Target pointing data
* * * * * * *
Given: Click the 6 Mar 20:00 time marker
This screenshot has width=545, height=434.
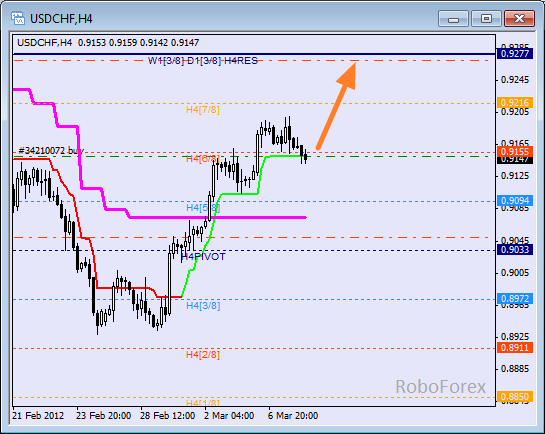Looking at the screenshot, I should tap(293, 416).
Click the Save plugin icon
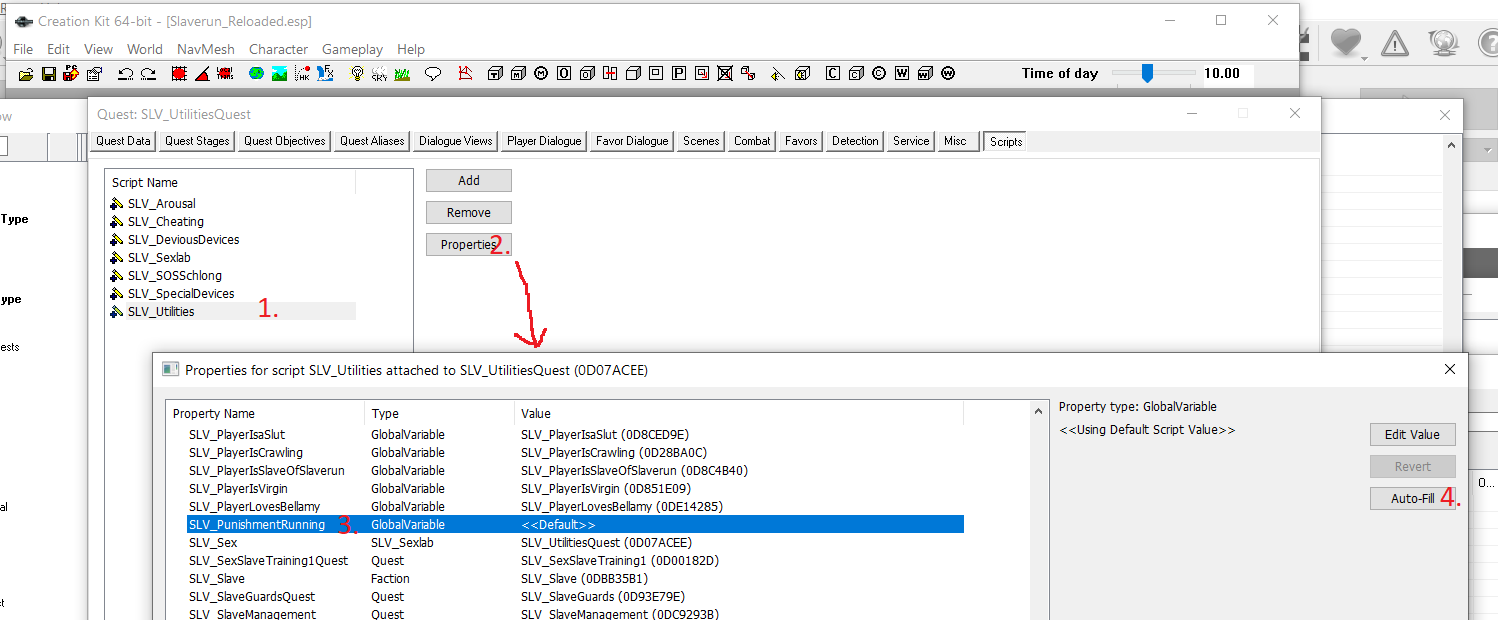The height and width of the screenshot is (620, 1498). point(48,73)
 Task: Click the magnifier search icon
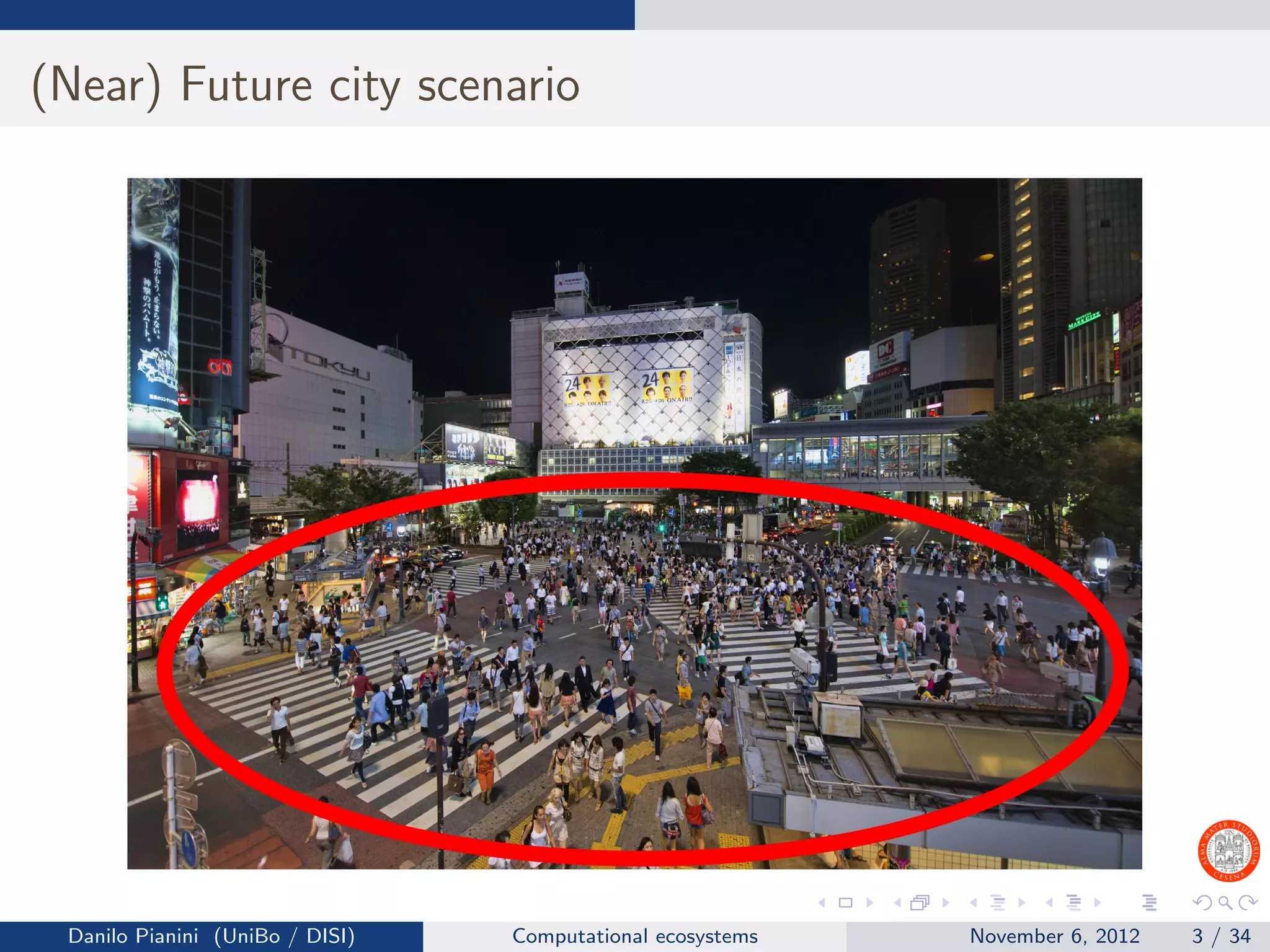(1225, 903)
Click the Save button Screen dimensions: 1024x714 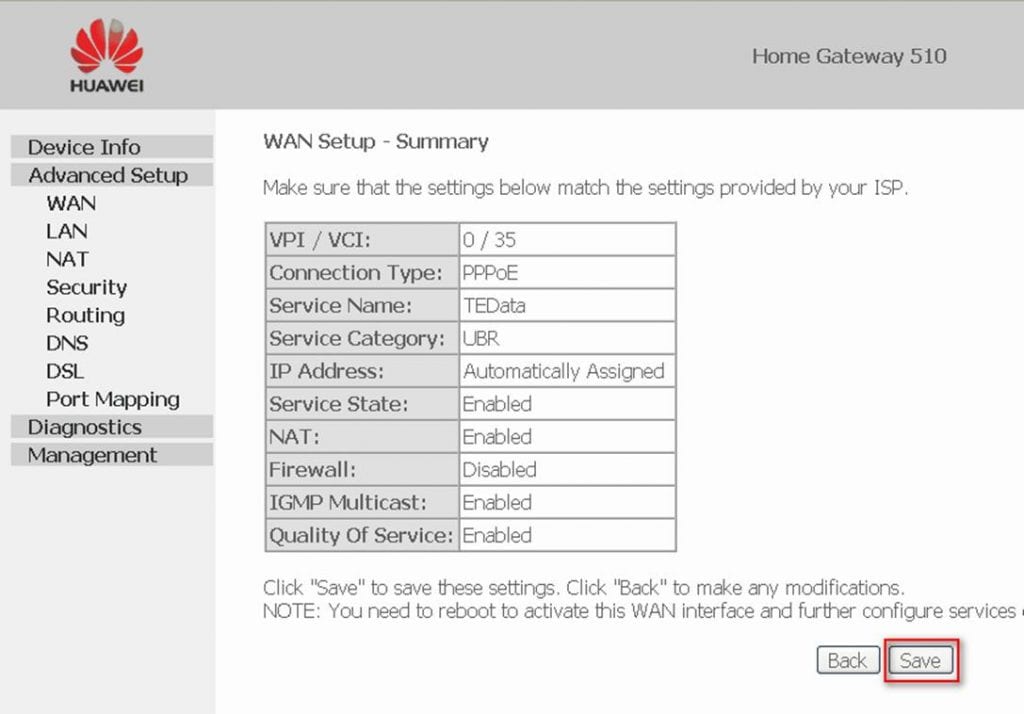click(x=919, y=660)
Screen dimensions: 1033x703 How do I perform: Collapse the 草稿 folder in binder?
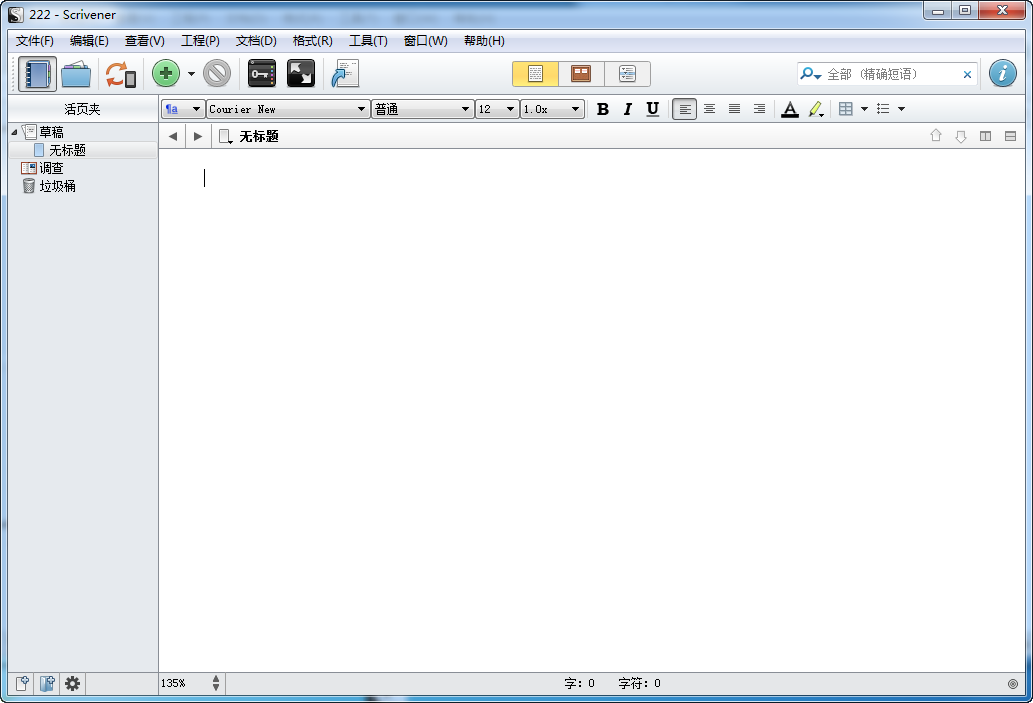[x=14, y=132]
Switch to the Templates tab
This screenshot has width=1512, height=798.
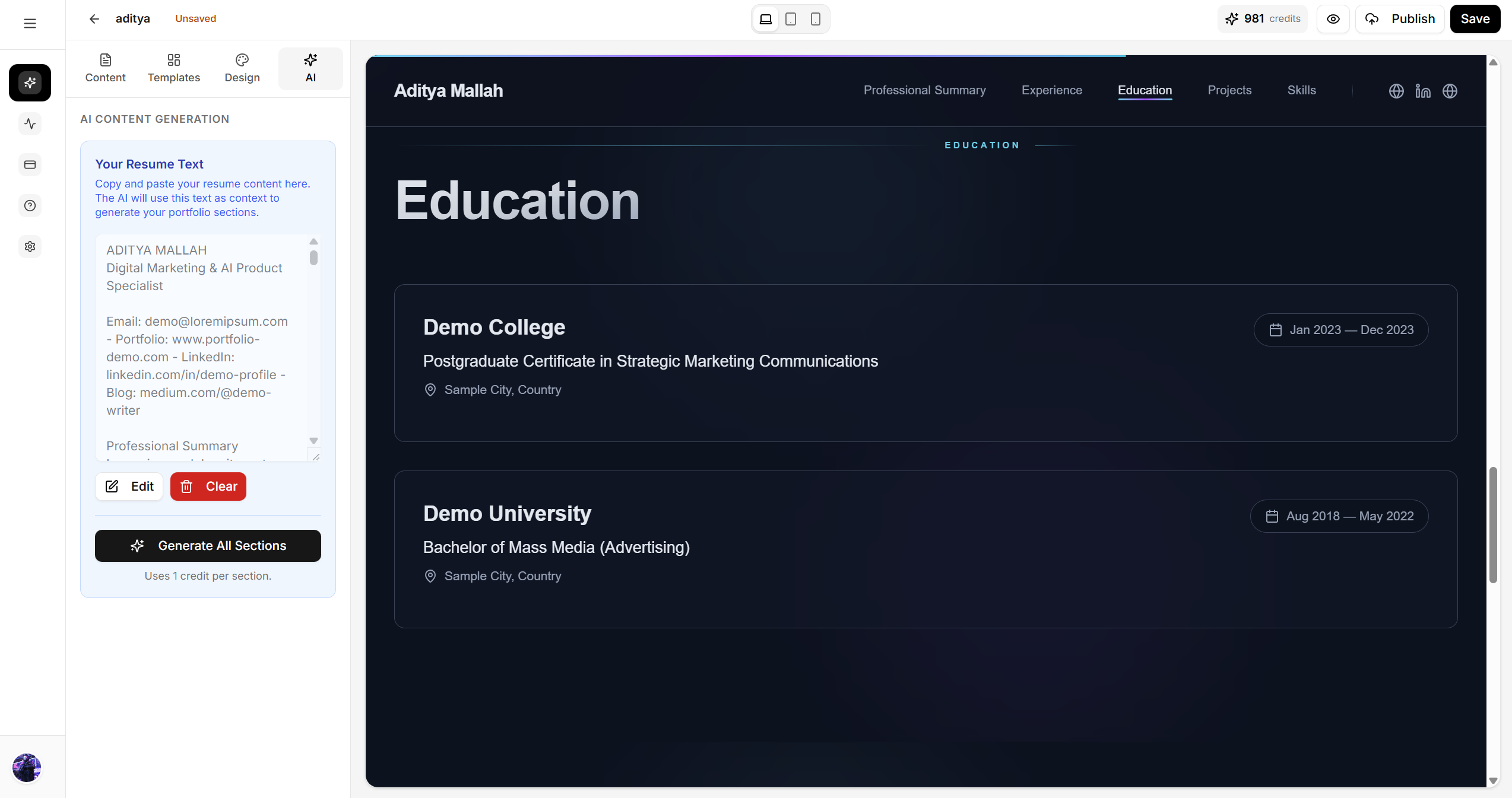(x=173, y=68)
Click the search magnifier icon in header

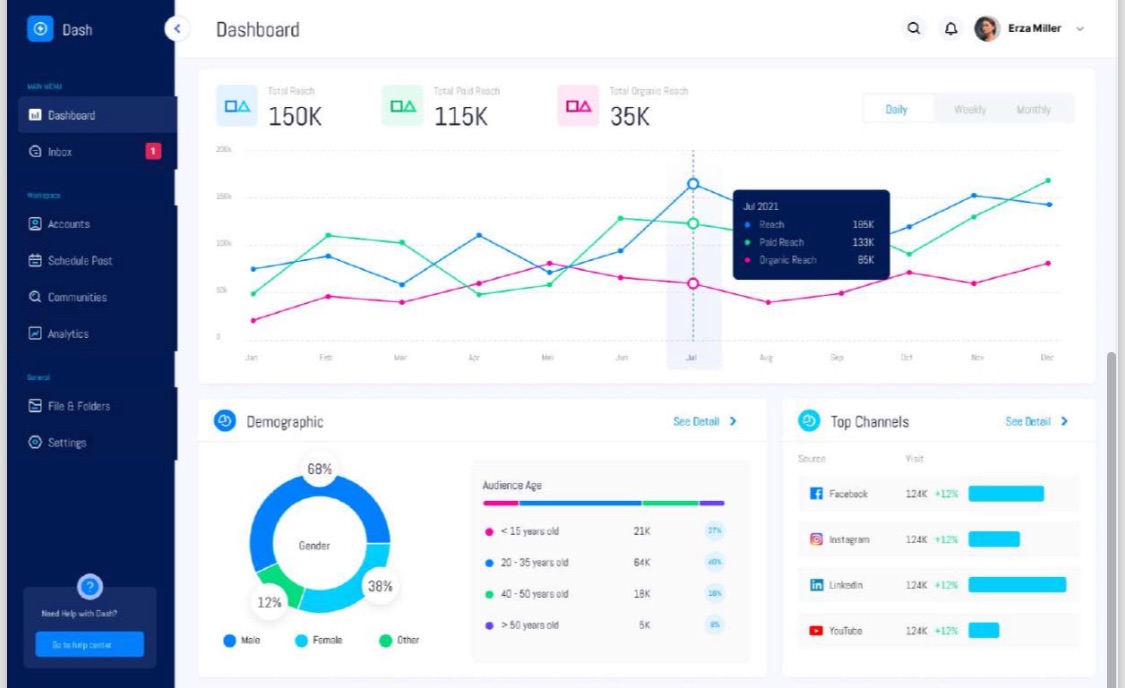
* * * * * * *
■ WHAT IS NEEDED
Please render the records as a Markdown table with the columns "Row" and "Line", starting at the line that contains "Switch to the Templates tab" and running through the end of the records, inclusive. Leave out blank lines and pictures.

■ TASK SOLUTION
| Row | Line |
|---|---|
| 1 | Switch to the Templates tab |
| 2 | This screenshot has width=1512, height=798. |
| 3 | (x=173, y=68) |
| 4 | Click the search magnifier icon in header |